Single by Joe Jackson's Jumpin' Jive

from the album Joe Jackson's Jumpin' Jive
- B-side: "Knock Me a Kiss"
- Released: June 1981
- Studio: Basing Street Studios (London, England)
- Genre: Jump blues, swing revival
- Length: 2:41
- Label: A&M
- Songwriter(s): Cab Calloway, Frank Froeba, Jack Palmer
- Producer(s): Joe Jackson

Joe Jackson's Jumpin' Jive singles chronology
| "One to One" (1981) | "Jumpin' Jive" (1981) | "Real Men" (1982) |

= Jumpin' Jive =

1939 song by Cab Calloway, Frank Froeba, Jack Palmer

"Jumping Jive" (also known as "(Hep-Hep!) The Jumpin' Jive") is a famous jazz/swing composition, written by Cab Calloway, Frank Froeba, and Jack Palmer. Originally recorded on 17 July 1939, on Vocalion Records, it sold over a million copies and reached #2 on the Pop chart. Calloway performs the song with his orchestra and the Nicholas Brothers in the 1943 musical film Stormy Weather.

==Joe Jackson version==

"Jumpin' Jive" was covered by new wave artist Joe Jackson (under the band name Joe Jackson's Jumpin' Jive) on his 1981 album of the same name. The album, originally conceived as "a few pub gigs for a laugh," also featured other jump-blues tracks, including Calloway's "We the Cats (Shall Hep Ya)."

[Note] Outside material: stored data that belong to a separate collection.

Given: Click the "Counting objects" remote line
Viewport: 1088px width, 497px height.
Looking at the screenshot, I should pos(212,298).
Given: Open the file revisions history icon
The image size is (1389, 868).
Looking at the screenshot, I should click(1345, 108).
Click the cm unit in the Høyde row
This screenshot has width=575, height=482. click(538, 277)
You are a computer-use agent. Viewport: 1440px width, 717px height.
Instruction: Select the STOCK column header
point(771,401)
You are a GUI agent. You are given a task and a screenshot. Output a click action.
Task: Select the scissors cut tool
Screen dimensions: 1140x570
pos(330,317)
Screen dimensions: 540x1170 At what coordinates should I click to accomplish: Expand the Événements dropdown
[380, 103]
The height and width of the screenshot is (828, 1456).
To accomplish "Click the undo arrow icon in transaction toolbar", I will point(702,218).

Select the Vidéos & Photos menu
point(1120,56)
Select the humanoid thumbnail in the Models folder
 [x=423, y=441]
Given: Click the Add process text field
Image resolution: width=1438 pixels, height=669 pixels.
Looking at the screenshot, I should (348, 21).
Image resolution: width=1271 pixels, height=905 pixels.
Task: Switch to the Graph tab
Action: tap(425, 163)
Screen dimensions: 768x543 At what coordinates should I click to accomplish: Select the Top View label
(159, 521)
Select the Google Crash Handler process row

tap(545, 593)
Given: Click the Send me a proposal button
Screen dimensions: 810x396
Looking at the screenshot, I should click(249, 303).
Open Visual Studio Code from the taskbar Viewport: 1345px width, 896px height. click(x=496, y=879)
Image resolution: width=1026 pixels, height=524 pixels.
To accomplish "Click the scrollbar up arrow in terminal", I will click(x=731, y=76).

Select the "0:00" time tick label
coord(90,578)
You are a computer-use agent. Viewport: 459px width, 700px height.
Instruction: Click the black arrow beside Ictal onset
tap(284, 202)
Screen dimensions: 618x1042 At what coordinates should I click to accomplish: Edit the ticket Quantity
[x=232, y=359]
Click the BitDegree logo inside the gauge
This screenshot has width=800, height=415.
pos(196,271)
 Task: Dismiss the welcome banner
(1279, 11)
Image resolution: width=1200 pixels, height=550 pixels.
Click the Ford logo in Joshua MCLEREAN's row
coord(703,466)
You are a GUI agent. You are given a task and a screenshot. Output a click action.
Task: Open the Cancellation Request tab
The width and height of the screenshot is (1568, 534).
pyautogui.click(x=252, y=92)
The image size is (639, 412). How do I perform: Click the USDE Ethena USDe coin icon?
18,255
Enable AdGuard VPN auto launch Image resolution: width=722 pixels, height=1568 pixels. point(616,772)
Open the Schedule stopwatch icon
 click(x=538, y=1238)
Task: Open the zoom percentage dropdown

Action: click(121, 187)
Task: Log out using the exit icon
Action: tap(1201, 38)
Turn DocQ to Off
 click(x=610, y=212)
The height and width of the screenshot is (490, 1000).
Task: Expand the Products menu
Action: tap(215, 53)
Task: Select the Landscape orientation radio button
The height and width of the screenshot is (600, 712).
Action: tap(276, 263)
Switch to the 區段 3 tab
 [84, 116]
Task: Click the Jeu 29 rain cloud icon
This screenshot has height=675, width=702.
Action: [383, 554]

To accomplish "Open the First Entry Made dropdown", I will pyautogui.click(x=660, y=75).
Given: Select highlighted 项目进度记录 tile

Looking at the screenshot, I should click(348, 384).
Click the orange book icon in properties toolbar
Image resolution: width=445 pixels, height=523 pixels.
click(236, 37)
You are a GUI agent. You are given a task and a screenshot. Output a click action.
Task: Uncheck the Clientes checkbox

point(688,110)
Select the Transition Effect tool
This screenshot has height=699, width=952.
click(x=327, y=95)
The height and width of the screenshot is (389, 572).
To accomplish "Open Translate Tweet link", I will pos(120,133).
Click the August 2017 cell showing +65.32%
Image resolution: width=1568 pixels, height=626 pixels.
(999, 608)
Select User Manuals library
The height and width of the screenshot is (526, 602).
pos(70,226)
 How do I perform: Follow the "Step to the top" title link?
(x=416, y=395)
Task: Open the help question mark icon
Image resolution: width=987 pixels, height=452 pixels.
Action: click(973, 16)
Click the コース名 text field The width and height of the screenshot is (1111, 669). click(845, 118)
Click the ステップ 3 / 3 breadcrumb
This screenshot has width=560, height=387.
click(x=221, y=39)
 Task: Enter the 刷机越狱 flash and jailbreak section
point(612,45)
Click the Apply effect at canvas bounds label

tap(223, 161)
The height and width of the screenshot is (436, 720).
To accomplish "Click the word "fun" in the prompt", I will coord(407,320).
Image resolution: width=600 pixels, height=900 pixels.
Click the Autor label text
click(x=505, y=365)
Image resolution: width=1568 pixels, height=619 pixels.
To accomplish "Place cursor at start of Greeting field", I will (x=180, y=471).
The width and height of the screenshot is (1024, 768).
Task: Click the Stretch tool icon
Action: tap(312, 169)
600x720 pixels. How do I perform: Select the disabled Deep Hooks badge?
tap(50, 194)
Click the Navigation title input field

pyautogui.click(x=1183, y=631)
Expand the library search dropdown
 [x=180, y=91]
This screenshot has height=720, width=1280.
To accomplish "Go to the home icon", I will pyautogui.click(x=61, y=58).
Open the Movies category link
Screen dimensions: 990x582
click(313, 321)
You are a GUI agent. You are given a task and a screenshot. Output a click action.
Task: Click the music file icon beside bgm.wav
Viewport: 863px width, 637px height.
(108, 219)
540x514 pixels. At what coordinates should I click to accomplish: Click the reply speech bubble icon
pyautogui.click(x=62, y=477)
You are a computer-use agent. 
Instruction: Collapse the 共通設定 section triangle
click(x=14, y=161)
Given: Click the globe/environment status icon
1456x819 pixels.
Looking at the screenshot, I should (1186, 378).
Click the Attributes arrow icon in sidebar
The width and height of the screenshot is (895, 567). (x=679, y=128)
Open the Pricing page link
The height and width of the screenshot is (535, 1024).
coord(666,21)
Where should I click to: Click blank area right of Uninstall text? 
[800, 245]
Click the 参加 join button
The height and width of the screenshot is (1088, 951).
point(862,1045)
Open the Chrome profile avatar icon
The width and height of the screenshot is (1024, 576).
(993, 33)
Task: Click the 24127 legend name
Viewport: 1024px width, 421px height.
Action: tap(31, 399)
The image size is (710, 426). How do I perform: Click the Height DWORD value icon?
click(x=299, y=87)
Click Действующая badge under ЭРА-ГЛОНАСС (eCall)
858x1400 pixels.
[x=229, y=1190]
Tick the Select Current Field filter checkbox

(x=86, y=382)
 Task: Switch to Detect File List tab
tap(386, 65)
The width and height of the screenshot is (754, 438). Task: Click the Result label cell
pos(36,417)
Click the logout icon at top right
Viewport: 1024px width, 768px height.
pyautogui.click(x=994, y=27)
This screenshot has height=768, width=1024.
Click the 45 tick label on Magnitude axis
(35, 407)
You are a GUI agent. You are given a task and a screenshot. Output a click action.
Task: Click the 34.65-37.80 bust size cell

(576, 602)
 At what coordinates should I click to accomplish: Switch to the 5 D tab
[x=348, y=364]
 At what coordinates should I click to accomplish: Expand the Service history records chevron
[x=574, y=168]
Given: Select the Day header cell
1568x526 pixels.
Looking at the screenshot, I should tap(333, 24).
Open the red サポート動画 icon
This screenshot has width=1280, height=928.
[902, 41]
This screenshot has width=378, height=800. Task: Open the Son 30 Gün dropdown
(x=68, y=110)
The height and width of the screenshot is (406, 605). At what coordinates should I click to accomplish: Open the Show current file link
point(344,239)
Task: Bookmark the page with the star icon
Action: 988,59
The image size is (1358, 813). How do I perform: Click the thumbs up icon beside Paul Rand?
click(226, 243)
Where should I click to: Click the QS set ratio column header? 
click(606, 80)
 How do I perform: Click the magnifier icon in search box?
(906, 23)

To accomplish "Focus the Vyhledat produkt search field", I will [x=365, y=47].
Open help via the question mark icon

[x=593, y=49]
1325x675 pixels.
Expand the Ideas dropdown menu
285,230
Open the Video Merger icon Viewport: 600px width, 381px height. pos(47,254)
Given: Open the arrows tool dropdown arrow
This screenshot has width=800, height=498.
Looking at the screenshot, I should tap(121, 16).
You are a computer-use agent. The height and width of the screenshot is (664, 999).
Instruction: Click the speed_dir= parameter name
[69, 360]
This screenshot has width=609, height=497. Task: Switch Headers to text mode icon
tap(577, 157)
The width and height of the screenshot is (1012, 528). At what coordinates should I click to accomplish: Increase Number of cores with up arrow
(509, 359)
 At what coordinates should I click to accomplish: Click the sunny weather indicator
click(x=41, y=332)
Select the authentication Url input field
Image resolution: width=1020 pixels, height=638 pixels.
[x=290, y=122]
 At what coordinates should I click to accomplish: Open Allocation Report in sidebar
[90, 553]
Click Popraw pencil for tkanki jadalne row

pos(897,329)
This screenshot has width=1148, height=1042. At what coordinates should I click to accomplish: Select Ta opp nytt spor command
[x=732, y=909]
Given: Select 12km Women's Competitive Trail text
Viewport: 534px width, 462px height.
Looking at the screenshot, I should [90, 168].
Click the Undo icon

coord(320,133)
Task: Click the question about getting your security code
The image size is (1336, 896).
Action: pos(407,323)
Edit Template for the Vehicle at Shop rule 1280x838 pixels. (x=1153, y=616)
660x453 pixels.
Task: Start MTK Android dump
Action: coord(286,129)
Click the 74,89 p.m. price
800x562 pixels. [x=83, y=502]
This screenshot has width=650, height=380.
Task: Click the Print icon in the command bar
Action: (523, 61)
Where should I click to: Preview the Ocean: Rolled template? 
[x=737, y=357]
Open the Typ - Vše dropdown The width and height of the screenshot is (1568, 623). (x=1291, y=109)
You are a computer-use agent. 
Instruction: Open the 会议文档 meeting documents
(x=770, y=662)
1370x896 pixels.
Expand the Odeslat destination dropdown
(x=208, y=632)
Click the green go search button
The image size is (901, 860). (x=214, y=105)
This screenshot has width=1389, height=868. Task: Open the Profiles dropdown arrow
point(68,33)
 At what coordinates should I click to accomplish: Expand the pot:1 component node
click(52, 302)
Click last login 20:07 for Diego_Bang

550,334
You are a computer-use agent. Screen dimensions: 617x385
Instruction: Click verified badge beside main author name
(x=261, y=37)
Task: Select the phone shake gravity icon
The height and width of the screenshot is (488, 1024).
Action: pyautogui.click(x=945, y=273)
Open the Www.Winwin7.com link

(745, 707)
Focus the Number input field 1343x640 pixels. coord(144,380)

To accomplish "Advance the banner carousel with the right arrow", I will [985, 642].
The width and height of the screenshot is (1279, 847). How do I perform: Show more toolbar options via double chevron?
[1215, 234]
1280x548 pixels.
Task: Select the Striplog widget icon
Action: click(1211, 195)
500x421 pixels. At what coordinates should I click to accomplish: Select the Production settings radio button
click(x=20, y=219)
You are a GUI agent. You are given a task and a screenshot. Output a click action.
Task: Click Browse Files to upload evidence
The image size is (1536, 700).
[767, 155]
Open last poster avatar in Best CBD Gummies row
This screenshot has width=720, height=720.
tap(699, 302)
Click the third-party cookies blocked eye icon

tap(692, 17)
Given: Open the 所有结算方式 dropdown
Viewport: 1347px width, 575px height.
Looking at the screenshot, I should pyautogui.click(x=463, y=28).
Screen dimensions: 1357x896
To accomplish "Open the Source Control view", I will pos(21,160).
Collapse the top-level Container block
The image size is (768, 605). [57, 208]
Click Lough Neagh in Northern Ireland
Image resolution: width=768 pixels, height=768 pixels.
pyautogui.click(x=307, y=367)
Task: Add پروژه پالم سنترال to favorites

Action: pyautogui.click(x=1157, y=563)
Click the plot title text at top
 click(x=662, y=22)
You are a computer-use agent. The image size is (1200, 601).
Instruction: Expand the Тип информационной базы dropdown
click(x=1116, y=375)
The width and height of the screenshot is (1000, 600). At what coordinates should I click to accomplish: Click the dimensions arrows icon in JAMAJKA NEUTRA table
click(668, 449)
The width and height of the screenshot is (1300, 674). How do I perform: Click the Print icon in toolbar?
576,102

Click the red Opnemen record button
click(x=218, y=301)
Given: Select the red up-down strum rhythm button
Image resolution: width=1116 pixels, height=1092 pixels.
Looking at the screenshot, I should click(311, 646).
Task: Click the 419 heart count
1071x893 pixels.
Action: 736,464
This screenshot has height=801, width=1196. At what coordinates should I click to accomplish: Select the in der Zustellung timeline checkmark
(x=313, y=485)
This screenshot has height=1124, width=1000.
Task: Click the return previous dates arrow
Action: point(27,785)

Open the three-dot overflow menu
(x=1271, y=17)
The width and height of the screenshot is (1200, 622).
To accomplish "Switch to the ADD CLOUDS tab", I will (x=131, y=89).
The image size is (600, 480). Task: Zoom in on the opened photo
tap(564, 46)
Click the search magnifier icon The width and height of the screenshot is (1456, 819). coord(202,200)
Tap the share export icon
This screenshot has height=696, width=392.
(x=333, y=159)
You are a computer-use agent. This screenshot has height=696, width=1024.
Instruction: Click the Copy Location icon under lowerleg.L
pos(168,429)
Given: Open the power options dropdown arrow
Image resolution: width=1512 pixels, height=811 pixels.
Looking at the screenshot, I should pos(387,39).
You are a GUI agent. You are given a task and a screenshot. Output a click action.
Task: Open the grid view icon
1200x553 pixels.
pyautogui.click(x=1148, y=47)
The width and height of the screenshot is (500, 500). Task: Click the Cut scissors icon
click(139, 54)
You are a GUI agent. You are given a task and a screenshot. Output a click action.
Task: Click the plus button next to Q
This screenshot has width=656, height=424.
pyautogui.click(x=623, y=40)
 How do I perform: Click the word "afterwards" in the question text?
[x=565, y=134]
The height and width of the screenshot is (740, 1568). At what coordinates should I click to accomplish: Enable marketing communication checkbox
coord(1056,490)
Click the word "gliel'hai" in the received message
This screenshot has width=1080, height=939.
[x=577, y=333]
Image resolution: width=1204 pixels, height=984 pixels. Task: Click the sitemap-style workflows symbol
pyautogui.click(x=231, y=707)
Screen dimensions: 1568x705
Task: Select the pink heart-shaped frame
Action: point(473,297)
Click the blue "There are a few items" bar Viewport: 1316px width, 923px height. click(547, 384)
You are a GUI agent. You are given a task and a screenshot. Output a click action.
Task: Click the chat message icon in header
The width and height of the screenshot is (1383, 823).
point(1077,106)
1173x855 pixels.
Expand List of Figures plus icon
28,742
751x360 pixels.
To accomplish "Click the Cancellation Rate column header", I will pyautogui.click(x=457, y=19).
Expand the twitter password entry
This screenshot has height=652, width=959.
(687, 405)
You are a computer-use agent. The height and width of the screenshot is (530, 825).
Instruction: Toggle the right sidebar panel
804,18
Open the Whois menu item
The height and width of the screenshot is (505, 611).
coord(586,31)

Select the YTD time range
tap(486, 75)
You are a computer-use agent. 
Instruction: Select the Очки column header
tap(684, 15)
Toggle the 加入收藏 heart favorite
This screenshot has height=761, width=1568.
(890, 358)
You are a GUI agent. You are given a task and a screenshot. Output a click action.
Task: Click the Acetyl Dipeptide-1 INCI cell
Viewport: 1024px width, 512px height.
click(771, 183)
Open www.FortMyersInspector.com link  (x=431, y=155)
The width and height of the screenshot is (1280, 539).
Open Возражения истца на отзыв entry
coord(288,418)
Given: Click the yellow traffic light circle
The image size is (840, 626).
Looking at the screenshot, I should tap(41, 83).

After its release on Jumpin' Jive, Jackson's version was later released as a single, where it charted at #43 in Britain.

=== Charts ===

| Chart (1981) | Peak position |
|---|---|
| Australia (Kent Music Report) | 61 |
| New Zealand Singles Chart | 32 |
| UK Singles Chart | 43 |

==Other covers==
It has been recorded notably by Benny Goodman, The Andrews Sisters, Glenn Miller, and Big Bad Voodoo Daddy.